Genetic control of lipopolysaccharide induced generation of serum colony stimulating factor and proliferation of splenic granulocyte/macrophage precursor cells

Abstract

Administration of bacterial lipopolysaccharides (LPS) to mice causes a rise in tissue and serum colony stimulating factor (CSF) levels and in bone marrow and splenic colony forming cells (CFC). Two inbred strains of mice differing in their response to LPS were used to study the genetic control of LPS induced granulopoietic responses: a high responder strain (C₃H/eB) which reacts to LPS by an elevation in serum CSF and by an increase in splenic CFC levels, and a low responder strain (C₃H/HeJ) which fails to show these responses.

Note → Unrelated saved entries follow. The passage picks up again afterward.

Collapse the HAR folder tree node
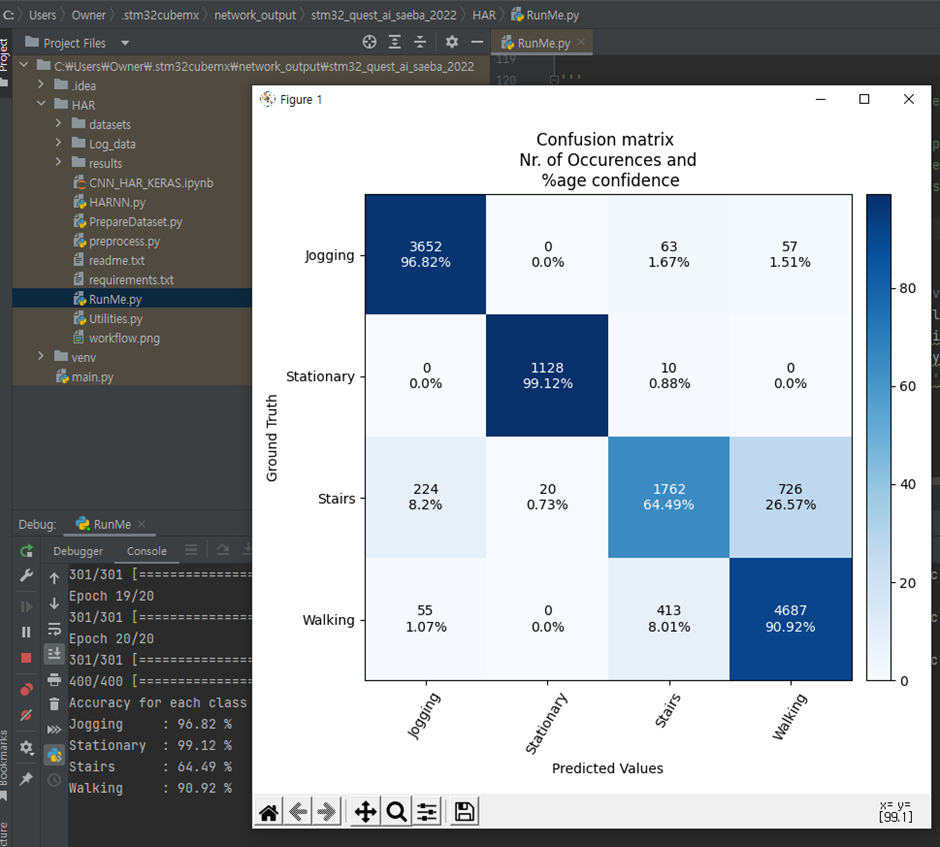 coord(42,105)
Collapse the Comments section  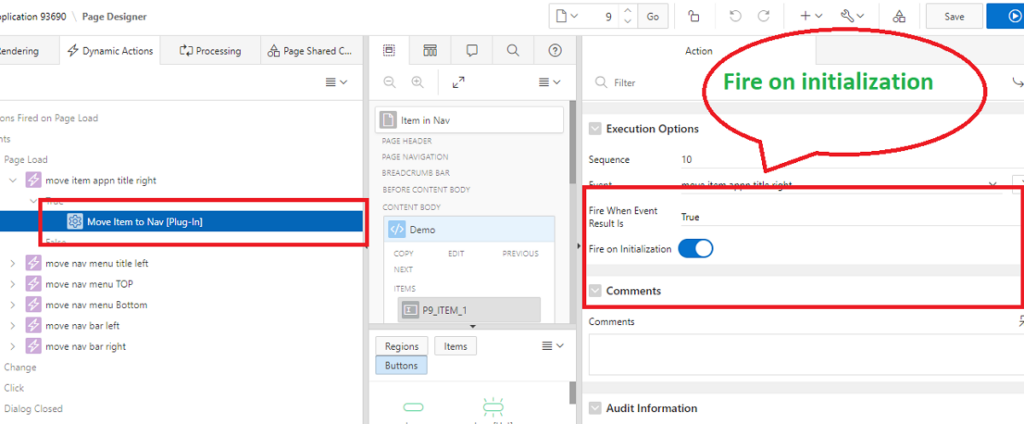click(x=596, y=291)
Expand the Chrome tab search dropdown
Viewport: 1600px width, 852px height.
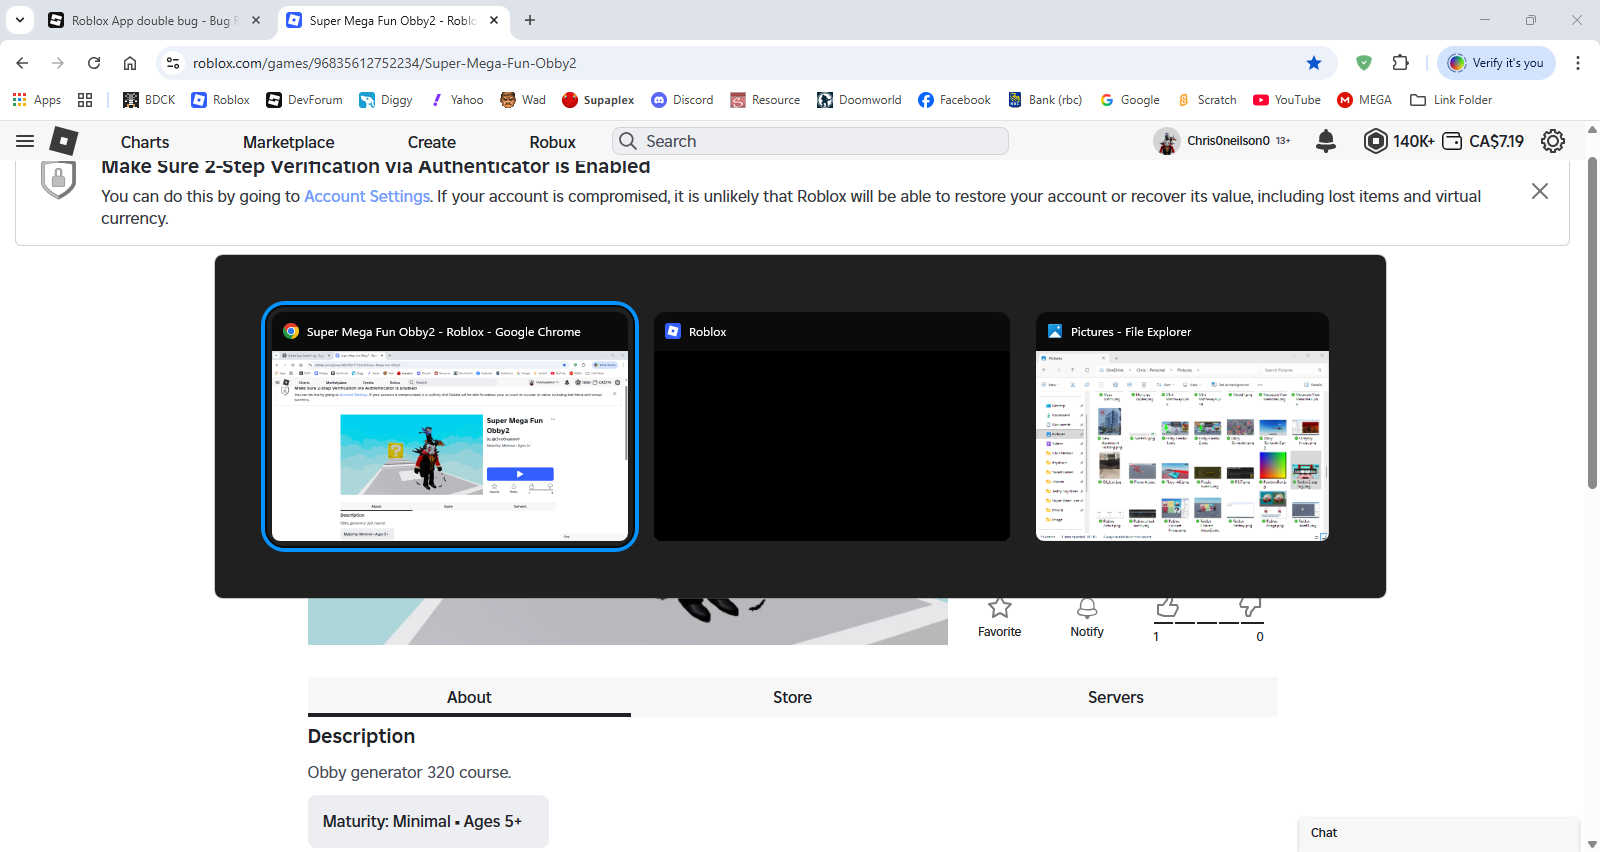coord(20,20)
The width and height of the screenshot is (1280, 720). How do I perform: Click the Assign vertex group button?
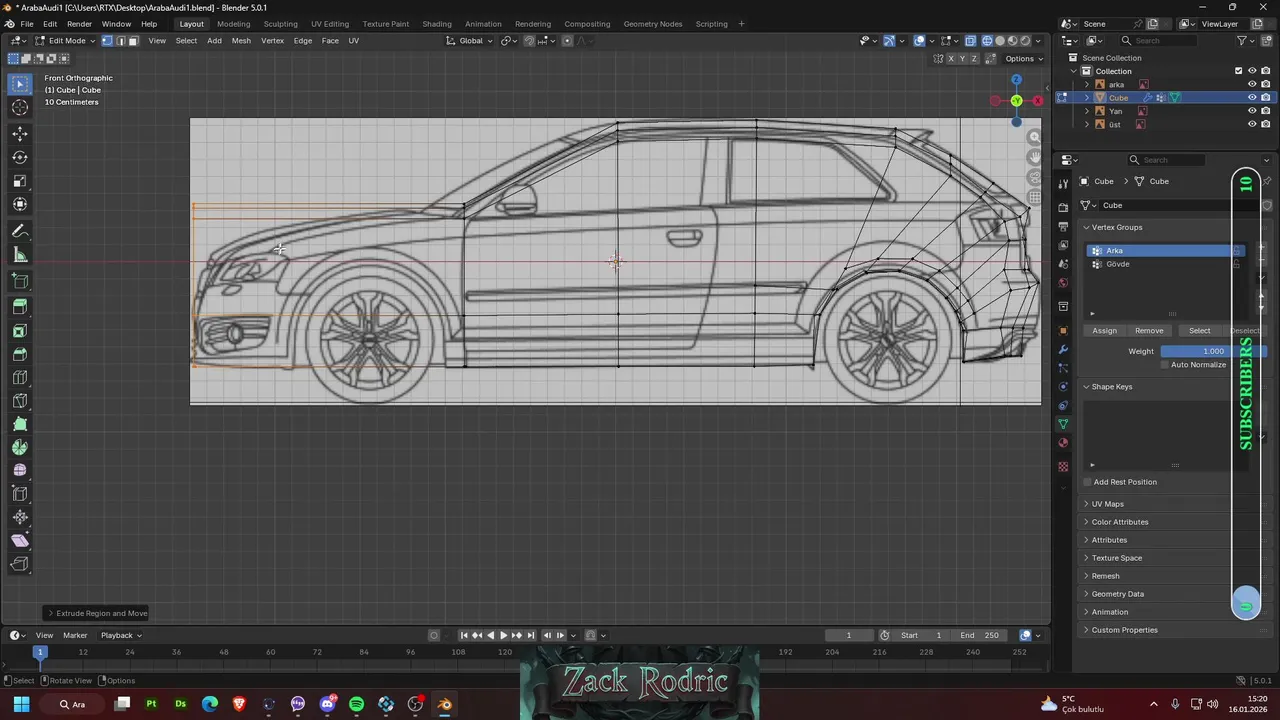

The ability to generate serum CSF after administration of LPS is controlled by a single autosomal dominant gene, while the splenic CFC response to LPS follows the characteristic patterns of a polygenic inheritance control. The associated relationships of CSF and CFC responsiveness have been investigated in backcross (F₁ x C₃H/HeJ) and F₂ mice. Most mice which generated high levels of CSF showed a high or intermediate CFC response and most mice which did not generate any detectable levels of serum CSF showed a low splenic CFC response. The results suggest that CSF may play a physiologic role in vivo as a granulopoietin. In addition it was shown that the genetic control mechanisms governing the CSF/CFC responses are determined by the lipid A-KDO portion of the LPS molecule, suggesting that lipid A is the active part of the LPS molecule in stimulating granulopoiesis.